ICE as a blog editor
2007-11-09
I noticed yesterday another frustrated aside from Peter Murray Rust embedded in a post about chemistry and e-science:
[Note: I will continue to try to format the code - Wordpress makes it very difficult]
Also yesterday I wrote about how we are breaking ICE up into more digestible pieces, one of which is the ability to post to a weblog using Atompub. Daniel de Byl has just posted a demo using OpenOffice.org Writer to publish a nicely formatted blog post to WordPress.
And today a supportive reply from PMR to my post with a poem in it! Thing do indeed take time, I've been at this since 1996. I think we're getting there now, though.

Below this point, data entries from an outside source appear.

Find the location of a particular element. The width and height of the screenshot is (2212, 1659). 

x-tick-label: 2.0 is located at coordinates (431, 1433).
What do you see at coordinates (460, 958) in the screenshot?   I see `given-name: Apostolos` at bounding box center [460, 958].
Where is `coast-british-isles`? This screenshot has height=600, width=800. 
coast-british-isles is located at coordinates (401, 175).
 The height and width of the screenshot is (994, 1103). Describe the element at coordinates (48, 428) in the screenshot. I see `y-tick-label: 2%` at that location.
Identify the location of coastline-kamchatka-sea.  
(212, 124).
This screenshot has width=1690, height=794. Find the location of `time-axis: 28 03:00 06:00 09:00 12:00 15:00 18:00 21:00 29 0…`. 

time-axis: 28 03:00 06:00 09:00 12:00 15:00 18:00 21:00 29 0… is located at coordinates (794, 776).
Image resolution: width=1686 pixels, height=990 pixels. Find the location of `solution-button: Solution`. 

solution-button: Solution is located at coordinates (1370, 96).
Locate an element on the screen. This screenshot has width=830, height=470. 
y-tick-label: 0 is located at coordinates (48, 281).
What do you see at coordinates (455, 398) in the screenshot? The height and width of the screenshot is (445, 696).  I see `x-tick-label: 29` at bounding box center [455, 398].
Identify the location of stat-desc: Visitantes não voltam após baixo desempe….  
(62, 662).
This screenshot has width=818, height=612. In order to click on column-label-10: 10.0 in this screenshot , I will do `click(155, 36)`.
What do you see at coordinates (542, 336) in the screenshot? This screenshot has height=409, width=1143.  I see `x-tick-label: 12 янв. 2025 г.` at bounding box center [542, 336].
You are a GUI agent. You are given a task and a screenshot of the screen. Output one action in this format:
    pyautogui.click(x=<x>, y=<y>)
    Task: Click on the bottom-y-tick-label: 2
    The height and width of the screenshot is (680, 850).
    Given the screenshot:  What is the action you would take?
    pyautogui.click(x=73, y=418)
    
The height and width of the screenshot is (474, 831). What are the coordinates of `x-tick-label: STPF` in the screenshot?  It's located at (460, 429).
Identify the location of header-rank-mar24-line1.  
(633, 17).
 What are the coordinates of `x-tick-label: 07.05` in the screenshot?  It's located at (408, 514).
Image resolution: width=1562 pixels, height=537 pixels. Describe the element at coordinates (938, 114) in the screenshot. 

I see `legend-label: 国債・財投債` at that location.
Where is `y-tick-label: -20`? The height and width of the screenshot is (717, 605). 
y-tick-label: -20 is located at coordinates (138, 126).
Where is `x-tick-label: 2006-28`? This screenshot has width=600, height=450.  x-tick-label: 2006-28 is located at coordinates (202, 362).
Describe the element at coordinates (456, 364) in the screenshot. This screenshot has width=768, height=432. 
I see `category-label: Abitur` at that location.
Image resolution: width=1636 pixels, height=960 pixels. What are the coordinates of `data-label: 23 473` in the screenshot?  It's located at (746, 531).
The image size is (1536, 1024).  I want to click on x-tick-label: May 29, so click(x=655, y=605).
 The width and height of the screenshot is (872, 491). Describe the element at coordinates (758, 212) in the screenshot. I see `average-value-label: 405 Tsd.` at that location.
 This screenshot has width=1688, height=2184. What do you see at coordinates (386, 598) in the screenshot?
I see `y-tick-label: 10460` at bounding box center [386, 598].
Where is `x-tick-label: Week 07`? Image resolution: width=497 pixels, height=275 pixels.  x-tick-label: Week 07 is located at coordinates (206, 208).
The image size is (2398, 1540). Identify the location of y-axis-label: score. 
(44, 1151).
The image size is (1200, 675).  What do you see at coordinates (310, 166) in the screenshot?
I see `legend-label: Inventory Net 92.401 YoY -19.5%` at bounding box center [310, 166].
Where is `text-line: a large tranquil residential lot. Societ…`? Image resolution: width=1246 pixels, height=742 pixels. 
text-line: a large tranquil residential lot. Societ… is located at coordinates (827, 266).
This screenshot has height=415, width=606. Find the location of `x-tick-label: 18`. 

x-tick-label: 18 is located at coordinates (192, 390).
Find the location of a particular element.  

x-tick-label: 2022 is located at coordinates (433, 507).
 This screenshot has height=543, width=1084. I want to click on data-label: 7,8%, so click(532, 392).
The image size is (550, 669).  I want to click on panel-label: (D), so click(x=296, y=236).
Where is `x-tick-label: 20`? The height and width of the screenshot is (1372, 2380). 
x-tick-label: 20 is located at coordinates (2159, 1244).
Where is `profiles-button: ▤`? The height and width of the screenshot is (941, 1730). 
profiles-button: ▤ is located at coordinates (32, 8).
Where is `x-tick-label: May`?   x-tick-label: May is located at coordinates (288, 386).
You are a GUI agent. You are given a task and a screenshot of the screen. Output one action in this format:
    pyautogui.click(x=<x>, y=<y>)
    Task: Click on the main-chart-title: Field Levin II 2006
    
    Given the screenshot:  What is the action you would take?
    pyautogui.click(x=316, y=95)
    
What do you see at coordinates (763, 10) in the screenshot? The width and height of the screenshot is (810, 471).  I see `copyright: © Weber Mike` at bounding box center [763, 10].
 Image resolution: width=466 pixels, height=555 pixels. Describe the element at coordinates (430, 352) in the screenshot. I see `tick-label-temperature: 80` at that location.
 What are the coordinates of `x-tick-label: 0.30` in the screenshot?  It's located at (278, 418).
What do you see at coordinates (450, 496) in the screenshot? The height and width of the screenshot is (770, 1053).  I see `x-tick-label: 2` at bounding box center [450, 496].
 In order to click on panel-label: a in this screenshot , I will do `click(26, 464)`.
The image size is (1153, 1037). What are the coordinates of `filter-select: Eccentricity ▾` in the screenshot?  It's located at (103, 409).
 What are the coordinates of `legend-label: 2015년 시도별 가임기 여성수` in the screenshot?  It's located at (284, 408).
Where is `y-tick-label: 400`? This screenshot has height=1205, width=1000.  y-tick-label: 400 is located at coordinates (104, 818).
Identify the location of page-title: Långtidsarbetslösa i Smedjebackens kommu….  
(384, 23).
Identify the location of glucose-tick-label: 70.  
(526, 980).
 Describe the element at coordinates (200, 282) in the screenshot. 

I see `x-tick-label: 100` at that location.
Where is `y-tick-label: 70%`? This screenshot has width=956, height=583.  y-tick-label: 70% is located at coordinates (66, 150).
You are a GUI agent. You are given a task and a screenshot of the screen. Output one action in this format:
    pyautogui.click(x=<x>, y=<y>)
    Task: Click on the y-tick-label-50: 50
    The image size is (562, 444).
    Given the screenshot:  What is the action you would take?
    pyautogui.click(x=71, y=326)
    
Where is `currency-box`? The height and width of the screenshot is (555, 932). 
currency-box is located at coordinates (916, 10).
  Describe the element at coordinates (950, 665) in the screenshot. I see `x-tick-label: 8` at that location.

I thought I'd try out the new ICE services using one of Peter's posts and see what happens. I think that the ICE toolbar in Writer could help transcend the formatting problems with WordPress and we could look at doing interesting stuff like CML integration.
Here's his post (embedded in mine as a blockquote):
CrystalEye: using the harvester
Jim Downing has written a harvester for CrystalEye. I thought I would have a try and see if I could iterate through all the entries and extract the temperature of the experiment. This is where XML really starts to show its value over legacy formats. Jim’s iterator reads each entry and copies it to a file; I decided to read the entry as an XML document, search for the temperature using XQuery and announce it. It’s simple enough that I thought I could do it while watching Liverpool (I used to live on Merseyside). Unfortunately (or fortunately) the torrent of goals distracted me so it had to wait till today.
The temperature is described in the IUCr dictionary and held in CML as (example):
293.0
So this is trivially locatable by XQuery (with local-name() and @dictRef):
// iterate through all entries
for (DataEntry de : doc.getDataEnclosures()) {
if (downloaded >= maxHarvest) {
return downloaded;
}
InputStream in = null;
try {
in = get(de.url);
// standard XOM XML parsing, creates a
Element rootElement = new Builder().build(in).getRootElement();
// standard xquery
Nodes nodes = rootElement.query(
".//*[local-name()='scalar'"+
and @dictRef='iucr:_cell_measurement_temperature']");
// if there is a temperatute extract the value
String temp = (nodes.size() == 0) ? "no temp given" : nodes.get(0).getValue();
System.out.println("temperature for "+rootElement.getAttributeValue("id")+": "+temp);
downloaded++;
} catch (Exception e) {
e.printStackTrace();
} finally {
IOUtils.closeQuietly(in);
}
}
and here’s the output:
1625 [main] DEBUG uk.ac.cam.ch.wwmm.crystaleye.client.Harvester - Getting http://wwmm.ch.cam.ac.uk/crystaleye/summary/rsc/ob/2007/22/data/b712503h/b712503hsup1_pob0401m/b712503hsup1_pob0401m.complete.cml.xml
temperature for rsc_ob_2007_22_b712503hsup1_pob0401m: 115.0
2297 [main] DEBUG uk.ac.cam.ch.wwmm.crystaleye.client.Harvester - Getting http://wwmm.ch.cam.ac.uk/crystaleye/summary/rsc/ob/2007/22/data/b710487a/b710487asup1_ljf130/b710487asup1_ljf130.complete.cml.xml
temperature for rsc_ob_2007_22_b710487asup1_ljf130: 150.0
etc.
It will take the best part of the day to iterate through the entries, but remember that CrystalEye is not a database. We are converting it to RDF (and anyone interested can also do this) when it can be searched in a trivial amount of time and with much more complex questions. (Remember that CrystalEye was not originally designed as a public resource). Until then anyone who wishes to use CrystalEye a lot would do best to download the entries and build their own index.
[Note: I will continue to try to format the code - Wordpress makes it very difficult]
Easy enough to do in ICE apart from the slightly clunky way quoting
works. We really need the ability to import HTML properly formatted as a
blockquote. This would be very important for PMR, as he likes to quote
big chunks. In HTML all you do is wrap <blockquote>
tags around the
source for the quote and you're done. In ICE you have to imply the quote
by marking the first paragraph as bq1
style using our easy-to-click
toolbar buttons, then indent the subsequent paragraphs appropriately
with the indent button. We'll work on automating that but it's not that
bad even now.
I considered using this
tip
to change my CSS so that stuff in <pre>
tags wraps but on the test
site I would have to pay to change the CSS. The theme I'm using uses
this: pre {overflow: auto;}
. PMR has used <code>
inside a
paragraph. Not sure what the solution would be there but maybe the same
CSS would help.
You can see a draft version of this here post on my test blog.
If you want to try this out and blog to WordPress from OpenOffice.org then see the instructions that Daniel has put up on the ICE site and remember this is bleeding-edge alpha-quality Windows-only software at this stage. Remember also to actually read the instructions. The URL to use for WordPress is really important, for example.